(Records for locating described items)
+---+

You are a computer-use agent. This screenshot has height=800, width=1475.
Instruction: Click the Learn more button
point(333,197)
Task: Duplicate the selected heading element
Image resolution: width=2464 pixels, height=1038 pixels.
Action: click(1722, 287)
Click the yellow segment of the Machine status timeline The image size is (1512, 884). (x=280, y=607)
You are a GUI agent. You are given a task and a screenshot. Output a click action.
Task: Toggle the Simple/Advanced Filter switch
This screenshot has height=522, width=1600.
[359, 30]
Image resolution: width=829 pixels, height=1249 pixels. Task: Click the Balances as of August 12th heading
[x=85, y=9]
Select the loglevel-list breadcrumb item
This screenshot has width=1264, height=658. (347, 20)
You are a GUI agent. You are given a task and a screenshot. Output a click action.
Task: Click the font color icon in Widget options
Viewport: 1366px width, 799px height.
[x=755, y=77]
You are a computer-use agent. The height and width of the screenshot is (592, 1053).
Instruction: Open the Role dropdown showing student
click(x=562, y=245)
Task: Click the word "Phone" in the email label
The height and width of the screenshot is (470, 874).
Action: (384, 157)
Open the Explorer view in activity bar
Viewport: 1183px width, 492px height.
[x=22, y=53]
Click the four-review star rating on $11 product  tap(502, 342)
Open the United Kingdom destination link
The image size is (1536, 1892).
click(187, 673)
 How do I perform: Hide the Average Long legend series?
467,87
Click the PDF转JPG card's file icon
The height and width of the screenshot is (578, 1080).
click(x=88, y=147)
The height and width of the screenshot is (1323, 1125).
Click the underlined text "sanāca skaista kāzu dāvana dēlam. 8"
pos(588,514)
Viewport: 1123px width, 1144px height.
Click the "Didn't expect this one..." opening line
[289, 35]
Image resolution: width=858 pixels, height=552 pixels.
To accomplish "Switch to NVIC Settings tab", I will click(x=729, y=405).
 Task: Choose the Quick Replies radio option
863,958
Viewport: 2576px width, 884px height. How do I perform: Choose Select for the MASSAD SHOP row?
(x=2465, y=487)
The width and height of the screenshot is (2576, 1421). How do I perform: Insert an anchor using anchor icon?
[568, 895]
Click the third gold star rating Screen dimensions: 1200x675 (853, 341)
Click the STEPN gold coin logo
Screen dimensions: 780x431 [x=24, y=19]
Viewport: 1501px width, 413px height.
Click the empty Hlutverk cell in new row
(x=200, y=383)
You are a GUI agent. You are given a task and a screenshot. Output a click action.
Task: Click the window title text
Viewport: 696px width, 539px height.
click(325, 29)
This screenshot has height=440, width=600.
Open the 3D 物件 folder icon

+---+

— Work to do —
Change "GUI agent" to "interface agent" throughout the rows above, and write all of them out again with nothing else altered.

— Response —
You are a computer-use agent. This screenshot has height=800, width=1475.
Instruction: Click the Learn more button
point(333,197)
Task: Duplicate the selected heading element
Image resolution: width=2464 pixels, height=1038 pixels.
Action: click(1722, 287)
Click the yellow segment of the Machine status timeline The image size is (1512, 884). (x=280, y=607)
You are a interface agent. You are given a task and a screenshot. Output a click action.
Task: Toggle the Simple/Advanced Filter switch
This screenshot has height=522, width=1600.
[359, 30]
Image resolution: width=829 pixels, height=1249 pixels. Task: Click the Balances as of August 12th heading
[x=85, y=9]
Select the loglevel-list breadcrumb item
This screenshot has width=1264, height=658. (347, 20)
You are a interface agent. You are given a task and a screenshot. Output a click action.
Task: Click the font color icon in Widget options
Viewport: 1366px width, 799px height.
[x=755, y=77]
You are a computer-use agent. The height and width of the screenshot is (592, 1053).
Instruction: Open the Role dropdown showing student
click(x=562, y=245)
Task: Click the word "Phone" in the email label
The height and width of the screenshot is (470, 874).
Action: (384, 157)
Open the Explorer view in activity bar
Viewport: 1183px width, 492px height.
[x=22, y=53]
Click the four-review star rating on $11 product  tap(502, 342)
Open the United Kingdom destination link
The image size is (1536, 1892).
click(187, 673)
 How do I perform: Hide the Average Long legend series?
467,87
Click the PDF转JPG card's file icon
The height and width of the screenshot is (578, 1080).
click(x=88, y=147)
The height and width of the screenshot is (1323, 1125).
Click the underlined text "sanāca skaista kāzu dāvana dēlam. 8"
pos(588,514)
Viewport: 1123px width, 1144px height.
Click the "Didn't expect this one..." opening line
[289, 35]
Image resolution: width=858 pixels, height=552 pixels.
To accomplish "Switch to NVIC Settings tab", I will click(x=729, y=405).
 Task: Choose the Quick Replies radio option
863,958
Viewport: 2576px width, 884px height. How do I perform: Choose Select for the MASSAD SHOP row?
(x=2465, y=487)
The width and height of the screenshot is (2576, 1421). How do I perform: Insert an anchor using anchor icon?
[568, 895]
Click the third gold star rating Screen dimensions: 1200x675 (853, 341)
Click the STEPN gold coin logo
Screen dimensions: 780x431 [x=24, y=19]
Viewport: 1501px width, 413px height.
Click the empty Hlutverk cell in new row
(x=200, y=383)
You are a interface agent. You are given a task and a screenshot. Output a click action.
Task: Click the window title text
Viewport: 696px width, 539px height.
click(325, 29)
This screenshot has height=440, width=600.
Open the 3D 物件 folder icon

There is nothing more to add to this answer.